• **Consignes**
1) Répondez à ces questions sur l'extrait consacré à l'histoire de la musique de Lucien Rebatet :
(a) À quelle date commence cette histoire de la musique ?
(b) Quels sont les quatre musiciens dont Rebatet brosse le portrait pour conclure ?
(c) Combien de pages compte le traité ?
2) Recopiez à l'identique le passage de l'extrait consacré à l'histoire de la musique de Lucien Rebatet, de « Telle est, précisément, l'originalité » à « deux fois vécue. ».

• **Extrait du document**
------

Catégorie : CULTURE ENRACINEE

 

AVT Lucien Rebatet 3365

Pour la première fois, une histoire de la musique commence 60 000 ans avant J.-C., à l'époque de la flûte aurignacienne, et se termine aujourd'hui même, sur le mugissement synthétique (« foule, friture de radio, orage ? ») que répandent « à des niveaux assourdissants d'intensité » les haut-parleurs du compositeur grec Xenakis.

Mais peut-on vraiment la considérer comme terminée, cette nouvelle histoire de l'art musical, quand son auteur, Lucien Rebatet, plonge au plus profond de fascinants et inquiétants « lendemains qui chantent », en brossant pour conclure le portrait de quatre musiciens qu'il tient parmi les plus «avancés » de notre temps : Pierre Boulez, Stockhausen, Luciano Bario, Jean Barraqué? Ils ont multiplié et dépassé l'aventure « sérielle », se sont dressés « contre la dégradation publicitaire des entreprises de massification musicale » et cultivent, dans leurs chaudrons harmoniques, « le goût du rare et de la recherche ».

Prenant ainsi parti pour l'avenir, Lucien Rebatet s'est engagé dans la forme la plus « militante », la plus contestée, la plus aiguë de la sensibilité musicale contemporaine. Une sensibilité ouverte au déferlement diluvien et quotidien de « l'édition musicale vivante », comme l'appelait Vuillermoz.

La radio, les microsillons, l'assaut, devenu planétaire, des récitals, concerts et festivals, nous condamnent à épouser une époque musicale que Rebatet tient pour « la plus attachante qui soit ».

Est-ce un paradoxe ? « Non, écrit-il, car cette époque est celle d'un syncrétisme qui réconcilie Brahms et Wagner, Verdi et Schoenberg, interroge tous les continents, redécouvre son bien dans les archives de vingt siècles, en même temps qu'elle voit s'affirmer l'une des révolutions les plus ambitieuses et les plus radicales qui aient secoué l'art des sons. »

Le moins qu'elle puisse exiger, n'est-ce pas une histoire de la musique qui explicite et entérine ses récentes découvertes, réponde à ses curiosités nouvelles, à son goût tout neuf?

Belle occasion de pourfendre la routine et de tourner en dérision « les agenouillements naïfs ». Mais plus encore de rebâtir l'édifice, de l'éclairer, de le charpenter à neuf et de le repeindre, quand il est besoin, à force d'arguments « vécus ».

Telle est, précisément, l'originalité majeure de ce traité de près de sept cents pages, qui se lit d'un trait, comme la relation d'une expérience personnelle. Une expérience deux fois vécue.

------

• **Données**

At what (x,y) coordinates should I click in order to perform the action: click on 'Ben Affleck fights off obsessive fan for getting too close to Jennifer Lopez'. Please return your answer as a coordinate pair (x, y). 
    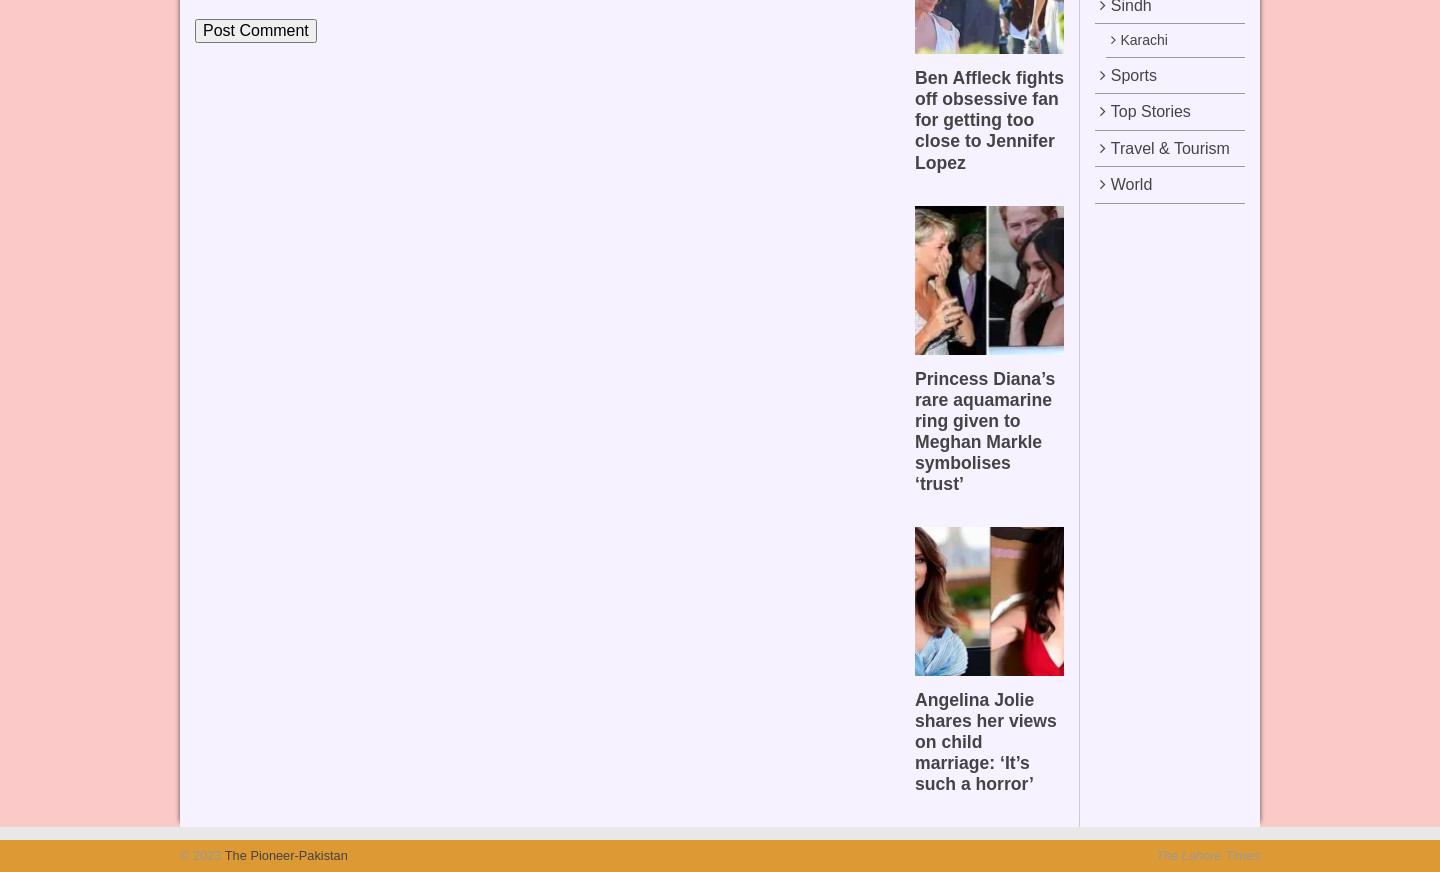
    Looking at the image, I should click on (987, 119).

------

• **Réponses**
1)
(a) 60 000 ans avant J.-C., à l'époque de la flûte aurignacienne.
(b) Pierre Boulez, Stockhausen, Luciano Bario et Jean Barraqué.
(c) Près de sept cents pages.

2)
Telle est, précisément, l'originalité majeure de ce traité de près de sept cents pages, qui se lit d'un trait, comme la relation d'une expérience personnelle. Une expérience deux fois vécue.